Pass response_format to constrain a completion to a JSON Schema or a Pydantic model. For internal models, invalid tokens are masked at each generation step — the response is structurally guaranteed to parse. For external providers, the schema is forwarded to the provider’s native structured-output API.
from pydantic import BaseModel

class Classification(BaseModel):
    label: str
    confidence: float

response = adaptive.chat.create(
    model="llama-3.1-8b-instruct",
    messages=[{"role": "user", "content": "Classify: 'great product, fast shipping'"}],
    response_format=Classification,
)
parsed = Classification.model_validate_json(response.choices[0].message.content)
response_format accepts a Pydantic BaseModel class, a raw JSON Schema envelope ({"type": "json_schema", "json_schema": {"name": ..., "schema": ...}}), or None (default). Pydantic models are auto-converted via model_json_schema() and patched for strict-mode compatibility (refs inlined, additionalProperties: false added).The response is a JSON string in response.choices[0].message.content — the SDK does not auto-deserialize. Call Model.model_validate_json(...) to get a typed instance.
Constrained decoding compiles the schema to a token-mask grammar. The compiler supports:
  • Types: string, integer, number, boolean, null, object, array, and union types via ["string", "null"] syntax
  • Composition: oneOf, anyOf, allOf (object merge only), $ref and $defs (inlined during SDK prep)
  • Strings: minLength, maxLength, pattern (regex), format, enum, const
  • Numbers: minimum, maximum, exclusiveMinimum, exclusiveMaximum. multipleOf requires explicit bounds — without bounds, it’s silently ignored.
  • Arrays: items, minItems, maxItems. Arrays must declare items.
  • Objects: properties, required, additionalProperties (false / true / schema)
Recursive schemas with cyclic $ref are unrolled to depth 4; deeper nesting is truncated. Format keywords without a regex equivalent are dropped.

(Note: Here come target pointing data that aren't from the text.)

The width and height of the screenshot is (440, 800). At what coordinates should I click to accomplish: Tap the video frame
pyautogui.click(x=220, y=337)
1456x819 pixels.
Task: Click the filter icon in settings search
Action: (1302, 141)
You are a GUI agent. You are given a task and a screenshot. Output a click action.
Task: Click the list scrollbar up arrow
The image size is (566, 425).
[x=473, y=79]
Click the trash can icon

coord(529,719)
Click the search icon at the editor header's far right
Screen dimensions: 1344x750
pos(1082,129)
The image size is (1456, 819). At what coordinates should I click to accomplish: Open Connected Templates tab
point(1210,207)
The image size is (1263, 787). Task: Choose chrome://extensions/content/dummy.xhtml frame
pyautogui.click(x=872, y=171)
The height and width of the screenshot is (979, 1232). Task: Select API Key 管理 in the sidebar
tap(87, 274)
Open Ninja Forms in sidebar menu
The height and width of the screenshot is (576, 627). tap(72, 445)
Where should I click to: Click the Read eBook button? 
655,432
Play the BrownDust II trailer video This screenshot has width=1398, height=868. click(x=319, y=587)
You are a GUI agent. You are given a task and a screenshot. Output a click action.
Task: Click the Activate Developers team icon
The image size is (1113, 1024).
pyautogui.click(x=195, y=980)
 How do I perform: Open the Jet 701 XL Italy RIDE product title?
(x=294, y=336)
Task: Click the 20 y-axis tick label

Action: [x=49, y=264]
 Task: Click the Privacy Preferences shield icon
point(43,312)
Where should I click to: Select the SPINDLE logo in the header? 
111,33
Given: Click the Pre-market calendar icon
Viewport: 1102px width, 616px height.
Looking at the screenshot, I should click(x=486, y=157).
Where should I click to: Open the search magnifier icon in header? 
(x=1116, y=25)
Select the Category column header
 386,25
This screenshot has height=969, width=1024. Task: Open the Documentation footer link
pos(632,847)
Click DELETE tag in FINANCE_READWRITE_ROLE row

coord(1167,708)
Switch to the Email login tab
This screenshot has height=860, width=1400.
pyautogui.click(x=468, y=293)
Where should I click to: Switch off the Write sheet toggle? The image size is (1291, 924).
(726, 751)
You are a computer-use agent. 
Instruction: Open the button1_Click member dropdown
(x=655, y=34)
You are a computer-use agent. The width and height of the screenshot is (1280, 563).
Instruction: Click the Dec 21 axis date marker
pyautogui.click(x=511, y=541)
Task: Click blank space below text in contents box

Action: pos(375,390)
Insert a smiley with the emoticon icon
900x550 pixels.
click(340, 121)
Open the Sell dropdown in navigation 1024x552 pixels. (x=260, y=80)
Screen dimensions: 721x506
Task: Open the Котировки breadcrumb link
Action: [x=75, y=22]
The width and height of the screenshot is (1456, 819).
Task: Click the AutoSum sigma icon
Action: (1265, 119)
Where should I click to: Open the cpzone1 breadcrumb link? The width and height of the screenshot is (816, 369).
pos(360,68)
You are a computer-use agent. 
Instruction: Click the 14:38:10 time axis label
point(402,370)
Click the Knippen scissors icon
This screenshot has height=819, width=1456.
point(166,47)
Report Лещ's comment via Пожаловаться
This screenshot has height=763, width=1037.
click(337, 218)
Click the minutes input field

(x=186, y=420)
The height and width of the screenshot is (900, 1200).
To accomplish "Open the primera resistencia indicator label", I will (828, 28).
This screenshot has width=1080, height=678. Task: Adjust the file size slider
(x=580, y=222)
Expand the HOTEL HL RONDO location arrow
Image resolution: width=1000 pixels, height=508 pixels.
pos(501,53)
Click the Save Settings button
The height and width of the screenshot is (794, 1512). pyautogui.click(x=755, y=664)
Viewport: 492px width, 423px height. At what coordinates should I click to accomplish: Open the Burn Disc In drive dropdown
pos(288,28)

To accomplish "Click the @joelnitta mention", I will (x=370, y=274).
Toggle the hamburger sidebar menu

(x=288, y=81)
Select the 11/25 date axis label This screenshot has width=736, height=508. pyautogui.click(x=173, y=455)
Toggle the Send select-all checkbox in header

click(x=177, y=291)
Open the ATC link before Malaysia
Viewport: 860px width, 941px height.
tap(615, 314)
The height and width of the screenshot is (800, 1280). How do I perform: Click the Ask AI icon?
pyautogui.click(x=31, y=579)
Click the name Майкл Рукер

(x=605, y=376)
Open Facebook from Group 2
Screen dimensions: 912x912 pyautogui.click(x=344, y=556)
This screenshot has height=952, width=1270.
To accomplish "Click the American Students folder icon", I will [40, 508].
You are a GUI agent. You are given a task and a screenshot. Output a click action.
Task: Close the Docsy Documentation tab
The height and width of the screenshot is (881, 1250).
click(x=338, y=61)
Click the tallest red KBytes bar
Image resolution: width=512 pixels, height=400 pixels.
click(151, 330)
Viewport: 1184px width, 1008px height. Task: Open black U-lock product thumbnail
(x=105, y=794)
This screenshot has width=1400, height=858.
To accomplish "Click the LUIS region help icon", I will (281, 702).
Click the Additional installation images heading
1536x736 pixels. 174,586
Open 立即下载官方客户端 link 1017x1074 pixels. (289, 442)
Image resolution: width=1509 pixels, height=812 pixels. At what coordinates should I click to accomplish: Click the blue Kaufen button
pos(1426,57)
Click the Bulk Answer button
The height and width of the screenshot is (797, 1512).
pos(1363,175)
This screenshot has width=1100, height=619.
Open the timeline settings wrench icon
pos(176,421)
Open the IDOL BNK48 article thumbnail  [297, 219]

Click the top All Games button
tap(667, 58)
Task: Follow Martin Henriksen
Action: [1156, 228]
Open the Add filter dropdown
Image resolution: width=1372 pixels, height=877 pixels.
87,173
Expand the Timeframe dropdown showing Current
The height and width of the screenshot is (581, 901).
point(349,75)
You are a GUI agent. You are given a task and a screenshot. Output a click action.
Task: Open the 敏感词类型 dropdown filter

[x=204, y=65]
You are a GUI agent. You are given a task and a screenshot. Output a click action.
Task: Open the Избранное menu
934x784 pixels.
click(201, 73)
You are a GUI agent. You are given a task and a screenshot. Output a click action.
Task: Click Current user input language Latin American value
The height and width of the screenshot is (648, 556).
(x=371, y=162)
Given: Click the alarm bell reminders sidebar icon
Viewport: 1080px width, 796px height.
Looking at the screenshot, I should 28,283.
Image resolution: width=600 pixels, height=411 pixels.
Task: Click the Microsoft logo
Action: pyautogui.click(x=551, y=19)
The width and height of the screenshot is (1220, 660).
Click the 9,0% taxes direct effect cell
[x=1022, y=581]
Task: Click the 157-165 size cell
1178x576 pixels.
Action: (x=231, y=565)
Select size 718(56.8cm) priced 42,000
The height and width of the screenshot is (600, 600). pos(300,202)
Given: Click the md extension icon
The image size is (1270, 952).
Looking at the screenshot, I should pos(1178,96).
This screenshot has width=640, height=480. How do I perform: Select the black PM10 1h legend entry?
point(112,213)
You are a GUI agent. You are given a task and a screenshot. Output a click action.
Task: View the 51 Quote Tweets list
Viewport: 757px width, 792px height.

Streaming with structured output

stream=True and response_format work together. Each chunk delivers partial JSON; buffer until the stream closes, then parse:
buffer = ""
stream = adaptive.chat.create(
    messages=[{"role": "user", "content": "Classify: 'late and damaged'"}],
    response_format=Classification,
    stream=True,
)
for chunk in stream:
    if chunk.choices and chunk.choices[0].delta.content:
        buffer += chunk.choices[0].delta.content
parsed = Classification.model_validate_json(buffer)

Failure modes

SituationBehavior
Schema fails to compileThe constraint is dropped with a warning in server logs; the model generates unconstrained. Validate your schema during development.
max_tokens exhausted before completionfinish_reason is "length". The response is truncated JSON — model_validate_json will raise. Check finish_reason before parsing.
External provider doesn’t support structured output for the modelThe constraint is dropped silently. Stick to providers and models that support structured output natively.
Recursive schema beyond depth 4Deeper levels are truncated at compile time.
See SDK Reference for all chat methods.

OpenAI compatibility

Use the OpenAI Python library with your Adaptive deployment:
from openai import OpenAI

client = OpenAI(
    base_url=f"{ADAPTIVE_URL}/api/v1",
    api_key=ADAPTIVE_API_KEY,
)

response = client.chat.completions.create(
    model="project_key/model_key",
    messages=[{"role": "user", "content": "Hello!"}],
)
Set model to project_key/model_key. Use metadata instead of labels.
Multimodal image format differs between Adaptive and OpenAI:
# Adaptive format (flat string)
{"type": "image_url", "image_url": "data:image/png;base64,..."}

# OpenAI format (nested object)
{"type": "image_url", "image_url": {"url": "data:image/png;base64,..."}}

HTTP requests

Use any HTTP client to call the chat completions endpoint directly.
import requests

headers = {"Authorization": "Bearer ADAPTIVE_API_KEY"}
payload = {
    "model": "project_key/model_key",
    "messages": [
        {"role": "system", "content": "You are a helpful assistant."},
        {"role": "user", "content": "Hello!"}
    ],
    "labels": {"project": "support-bot"},
}

response = requests.post(
    url="ADAPTIVE_URL/api/v1/chat/completions",
    json=payload,
    headers=headers,
)
completion_text = response.json()["choices"][0]["message"]["content"]
See API Reference for the full endpoint specification.